▶ [実行タスク]:
提示文で、大坂控訴院が判決を言い渡した日付を答えよ。

故に其記載事項にして訴訟者が其訴訟の為めに呼出されたることを知り得べきときは呼出の効力を有すべきは勿論なり。
上告人 勢和鉄道株式会社
右清算人 筧半兵衛 外一名
被上告人 山本恒一郎
右法定代理人 山本くに
被上告人 上橋茂兵衛
右当事者間の株式公売不足金追徴事件に付、大坂控訴院が明治三十四年六月三日言渡したる判決に対し上告人より全部破毀を求むる申立を為したり。
理由
上告第一点は原判決は法律に違背したる不法あるものなり。
第一審裁判所は上告人対山本恒一郎間の明治三十三年(ワ)第七一号上橋茂兵衛間の同年(ワ)第一一六号事件を併合せる闕席判決に対し上告人より故障申立をなしたるを以て此故障申立事件を明治三十三年(ワ)第一五七号と為せり。
而して右(ワ)第一五七号故障申立事件の口頭弁論期日呼出状は上告人に送達せられたる事なきに拘らず再ひ闕席判決を受けたり原院は此点を判決して曰く上告人が送達を受けたる明治三十四年三月十四日午後一時口頭弁論期日呼出状(即ち「原告勢和鉄道会社清算人筧半兵衛外二人被告山岡長太郎外四人明治三十三年(ワ)九二、八八、七〇、九七、六八、七一、一一六号併合」とせる訴訟当事者の表示を欠き又かかる併合事件の存在せざる)中には右闕席判決に係る事件の番号と同じく明治三十三年(ワ)第七一、一一六号と記載あり訴名も亦株式公売不足金追徴とあるを以て故障申立後の一五七号なる番号の記載なしと雖も右呼出状は闕席判決に対する故障に付ての口頭弁論期日呼出状たることを明認するに足ると曰へり。

▶ [データ抜粋]:

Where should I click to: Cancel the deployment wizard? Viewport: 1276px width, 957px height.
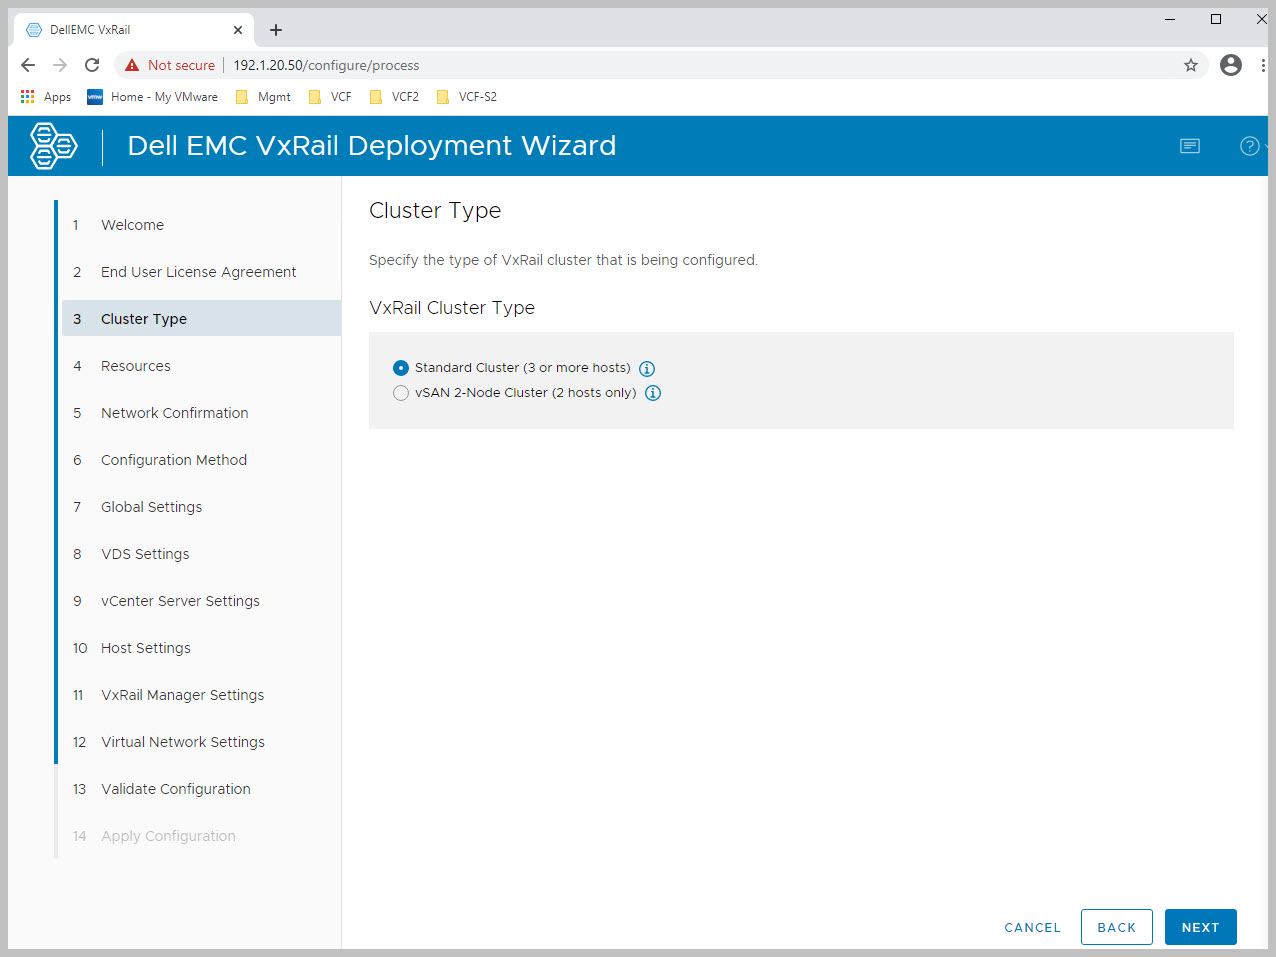coord(1032,927)
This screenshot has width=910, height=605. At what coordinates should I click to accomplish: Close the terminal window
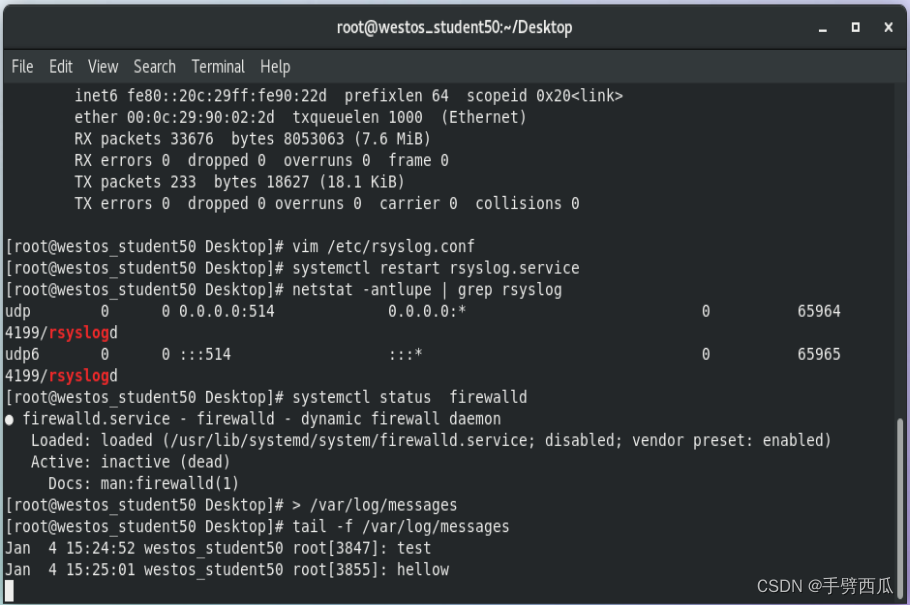[888, 27]
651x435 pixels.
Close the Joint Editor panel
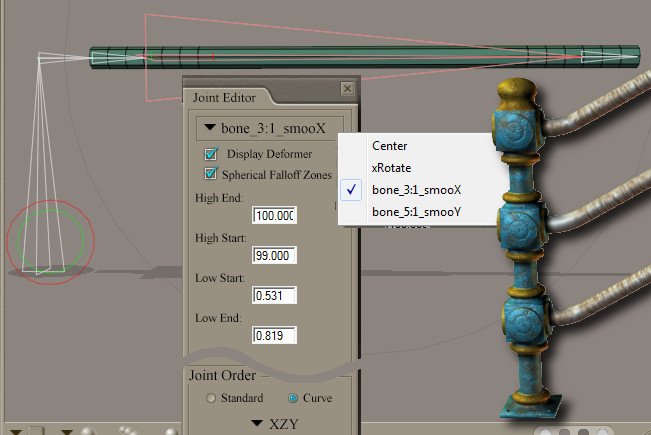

▶ [完了タスク]:
明治三十四年六月三日